PECASE: Perceptual Issues in Data Visualization: Conveying 3D Shape and Depth through Texture

PECASE：数据可视化中的感知问题：通过纹理传达 3D 形状和深度

• 批准号: 9875368
• 负责人: Victoria Interrante
• 金额: $ 47.2万
• 依托单位: University of Minnesota-Twin Cities
• 依托单位国家: 美国
• 项目类别: Continuing Grant
• 财政年份: 1999
• 资助国家: 美国
• 起止时间: 1999-07-01 至 2005-06-30
• 项目状态: 已结题
• 来源: https://www.nsf.gov/awardsearch/showAward?AWD_ID=9875368&HistoricalAwards=false
• 关键词: PECASE; Perceptual; Issues; Data; Visualization

Visualization - the visual representation of information through images -is vital in a broad range of scientific and medical applications. A goodvisualization conveys the essential information in a complex datasetclearly and effectively, emphasizing important features and minimizingextraneous detail. The usefulness of a particular visualization techniquecan be quantified in terms of the extent to which it improves taskperformance for a given application. This makes it possible to comparedifferent methods or to pick optimal parameter values for a given method.The process of designing an effective visualization, however, remains forthe most part a black art, terribly ad hoc, largely guided by intuition.The PI's research is a quest for a deeper understanding of the sciencebehind this art, guided by theoretical and experimental insights from humanvisual perception. This can be used to enhance all computer interfacesthat use elements studied here.Specifically, the focus of the research is to investigateperceptually-based methods for more effectively conveying thethree-dimensional shape and relative depth of smoothly curving surfaces inscientific datasets. Key applications for this work include thevisualization of superimposed isovalue surfaces in 3D scalar fields, andthe combined visualization of external and internal structures in medicineand CAD. The investigator will begin by using controlled observerexperiments to thoroughly evaluate texture as a device for enhancing theperception of shape. This will identify and quantify the key aspects oftexture in interface design. The investigator will also pursue theautomatic generation of non-photorealistic, pen-and-ink stylerepresentations of arbitrary polygonally-defined objects for interactive applications. The advantage of such techniques is that some datasets need to be represented in a moresubtly indicative style than traditional graphics renderings. Complementingthe research component of this project is an educational component,directed at both undergraduate and graduate students, aimed at inspiringinterest and fostering creativity through hands-on experiences invisualization.
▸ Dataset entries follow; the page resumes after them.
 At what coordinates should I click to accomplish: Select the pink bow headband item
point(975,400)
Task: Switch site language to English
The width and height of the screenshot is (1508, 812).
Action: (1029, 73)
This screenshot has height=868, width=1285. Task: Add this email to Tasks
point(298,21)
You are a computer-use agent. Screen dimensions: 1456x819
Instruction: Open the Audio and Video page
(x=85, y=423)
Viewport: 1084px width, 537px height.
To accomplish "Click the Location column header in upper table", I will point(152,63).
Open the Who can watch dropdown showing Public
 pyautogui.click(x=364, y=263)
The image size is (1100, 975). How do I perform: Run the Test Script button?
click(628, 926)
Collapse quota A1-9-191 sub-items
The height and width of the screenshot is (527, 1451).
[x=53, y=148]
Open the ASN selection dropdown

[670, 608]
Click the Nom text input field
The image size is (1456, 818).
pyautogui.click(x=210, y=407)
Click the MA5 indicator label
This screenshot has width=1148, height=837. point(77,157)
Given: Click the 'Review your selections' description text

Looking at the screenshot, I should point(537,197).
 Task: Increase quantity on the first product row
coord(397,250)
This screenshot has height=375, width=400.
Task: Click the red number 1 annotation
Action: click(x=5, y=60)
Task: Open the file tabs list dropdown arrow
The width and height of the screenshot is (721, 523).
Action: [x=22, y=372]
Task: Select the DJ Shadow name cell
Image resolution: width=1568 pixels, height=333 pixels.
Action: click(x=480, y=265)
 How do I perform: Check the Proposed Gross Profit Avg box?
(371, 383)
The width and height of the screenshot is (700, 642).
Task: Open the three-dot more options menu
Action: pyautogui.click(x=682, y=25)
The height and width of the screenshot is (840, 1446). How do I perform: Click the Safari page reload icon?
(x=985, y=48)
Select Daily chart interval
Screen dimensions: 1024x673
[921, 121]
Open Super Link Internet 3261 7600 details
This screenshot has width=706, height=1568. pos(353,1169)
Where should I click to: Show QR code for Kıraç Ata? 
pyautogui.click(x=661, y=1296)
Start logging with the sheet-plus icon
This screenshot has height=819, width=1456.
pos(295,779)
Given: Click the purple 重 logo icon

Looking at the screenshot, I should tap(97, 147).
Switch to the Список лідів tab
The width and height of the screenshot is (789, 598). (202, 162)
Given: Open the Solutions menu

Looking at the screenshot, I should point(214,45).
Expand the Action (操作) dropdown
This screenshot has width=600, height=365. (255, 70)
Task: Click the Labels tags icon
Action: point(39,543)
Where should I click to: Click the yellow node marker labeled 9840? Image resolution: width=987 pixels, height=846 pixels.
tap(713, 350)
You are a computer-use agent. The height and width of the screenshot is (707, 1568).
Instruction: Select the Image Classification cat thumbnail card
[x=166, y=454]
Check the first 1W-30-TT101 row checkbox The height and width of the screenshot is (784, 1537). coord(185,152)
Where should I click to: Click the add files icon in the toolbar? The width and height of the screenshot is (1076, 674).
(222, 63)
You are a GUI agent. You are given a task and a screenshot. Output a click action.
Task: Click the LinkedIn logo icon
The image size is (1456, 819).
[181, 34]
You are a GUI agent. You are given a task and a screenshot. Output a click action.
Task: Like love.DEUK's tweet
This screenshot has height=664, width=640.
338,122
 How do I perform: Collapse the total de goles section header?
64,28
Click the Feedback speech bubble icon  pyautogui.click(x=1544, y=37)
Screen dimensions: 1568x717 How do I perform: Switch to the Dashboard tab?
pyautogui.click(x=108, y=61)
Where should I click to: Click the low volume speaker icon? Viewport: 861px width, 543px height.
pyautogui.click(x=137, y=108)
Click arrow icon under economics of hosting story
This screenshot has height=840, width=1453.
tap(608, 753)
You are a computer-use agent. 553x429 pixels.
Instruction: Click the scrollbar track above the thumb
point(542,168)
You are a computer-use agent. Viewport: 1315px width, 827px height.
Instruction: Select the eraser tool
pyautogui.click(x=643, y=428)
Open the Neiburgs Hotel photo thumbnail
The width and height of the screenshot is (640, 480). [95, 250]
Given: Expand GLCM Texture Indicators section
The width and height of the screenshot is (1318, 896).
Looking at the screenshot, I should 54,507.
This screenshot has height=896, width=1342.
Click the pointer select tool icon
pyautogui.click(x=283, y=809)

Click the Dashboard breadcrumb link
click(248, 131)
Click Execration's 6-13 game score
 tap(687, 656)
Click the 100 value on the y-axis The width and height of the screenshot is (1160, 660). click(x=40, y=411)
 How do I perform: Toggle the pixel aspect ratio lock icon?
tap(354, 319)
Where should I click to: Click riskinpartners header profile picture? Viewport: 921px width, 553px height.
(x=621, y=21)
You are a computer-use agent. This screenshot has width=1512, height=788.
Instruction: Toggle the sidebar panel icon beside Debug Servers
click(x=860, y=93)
可视化——通过图像对信息进行视觉表示——在广泛的科学和医学应用中至关重要。良好的可视化可以清晰有效地传达复杂数据集中的基本信息，强调重要特征并最大限度地减少无关细节。特定可视化技术的有用性可以根据其提高给定应用程序的任务性能的程度来量化。 这使得比较不同的方法或为给定方法选择最佳参数值成为可能。然而，设计有效可视化的过程在很大程度上仍然是一种黑魔法，非常临时，很大程度上由直觉引导。PI 的研究是以人类视觉感知的理论和实验见解为指导，寻求对这门艺术背后的科学有更深入的了解。 这可用于增强使用此处研究的元素的所有计算机界面。具体来说，研究的重点是研究基于感知的方法，以更有效地传达科学数据集中平滑弯曲表面的三维形状和相对深度。这项工作的主要应用包括 3D 标量场中叠加等值曲面的可视化，以及医学和 CAD 中外部和内部结构的组合可视化。研究人员将首先使用受控观察者实验来彻底评估纹理作为增强形状感知的工具。这将识别和量化界面设计中纹理的关键方面。研究人员还将致力于自动生成用于交互式应用程序的任意多边形定义对象的非真实感笔墨风格表示。这种技术的优点是，一些数据集需要以比传统图形渲染更微妙的指示性风格来表示。作为该项目研究部分的补充，教育部分针对本科生和研究生，旨在通过可视化的实践经验激发兴趣并培养创造力。